**Work required:** Every record should be copied exactly, and the images omitted.

**Extracted records:**
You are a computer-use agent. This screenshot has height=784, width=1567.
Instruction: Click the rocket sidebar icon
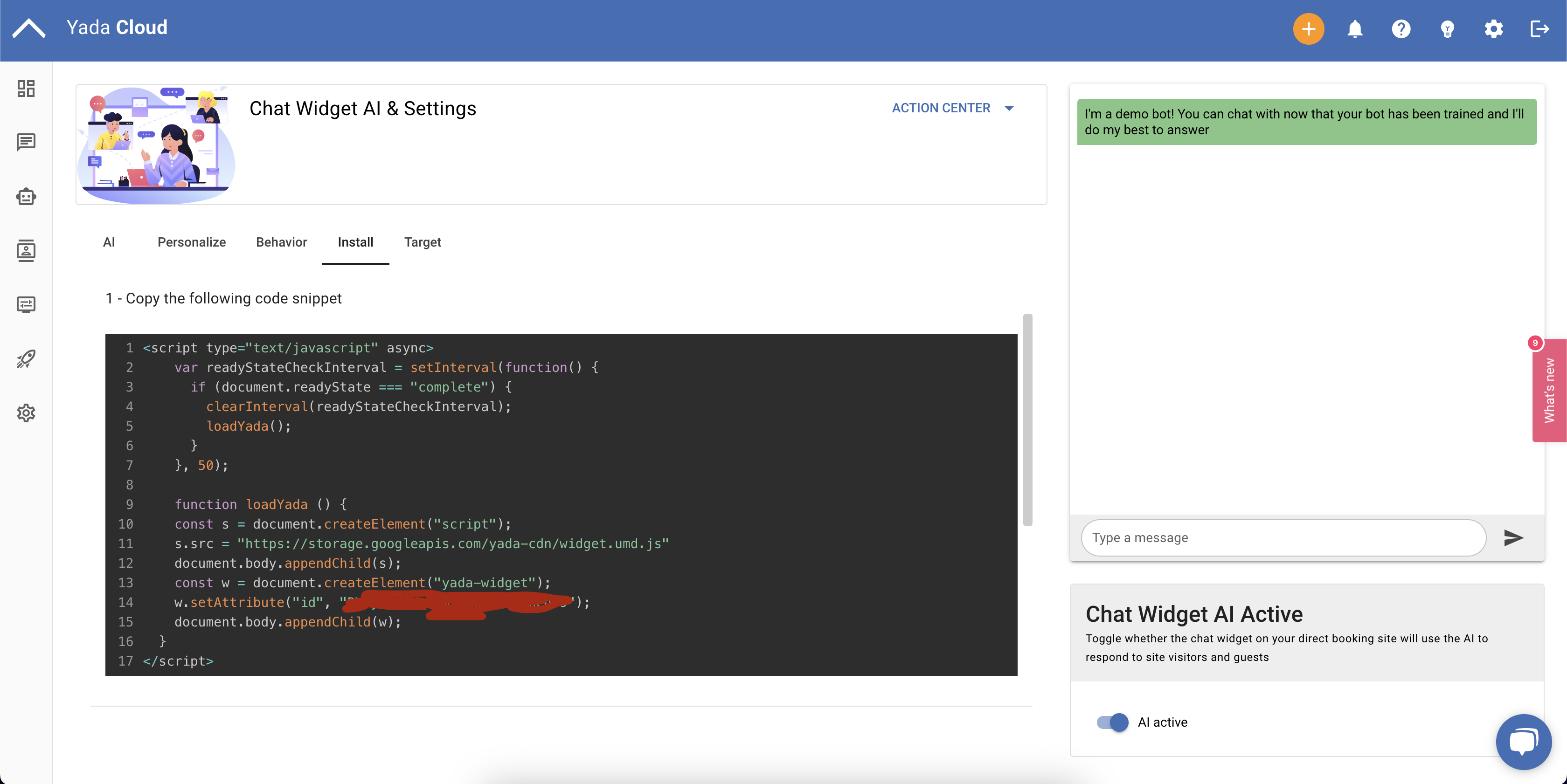[26, 358]
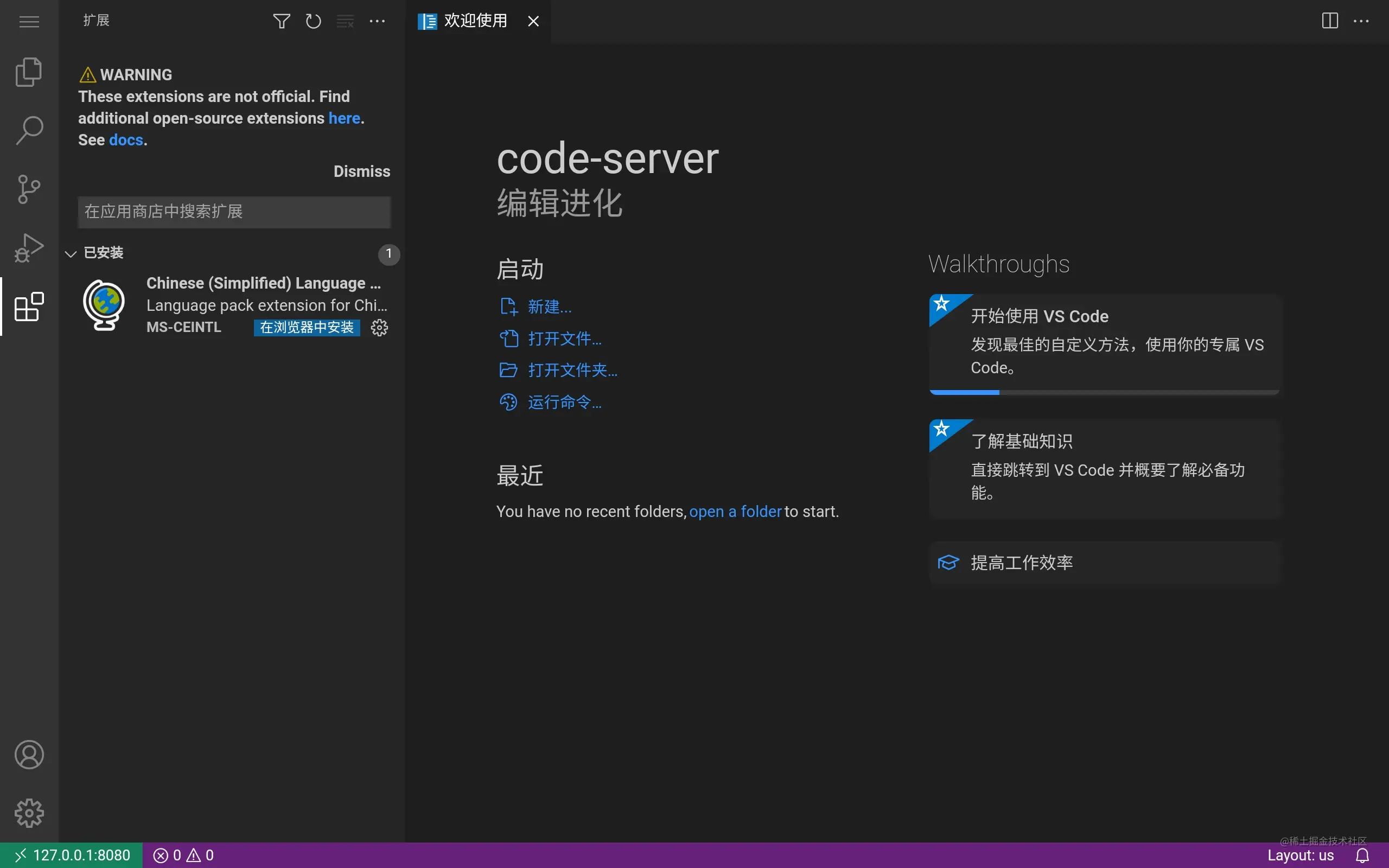
Task: Open the Manage gear in activity bar
Action: [29, 813]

**Exercise output:**
You are a computer-use agent. This screenshot has height=784, width=1567.
Instruction: Click the rocket sidebar icon
[26, 358]
Task: Open the Manage gear in activity bar
Action: [29, 813]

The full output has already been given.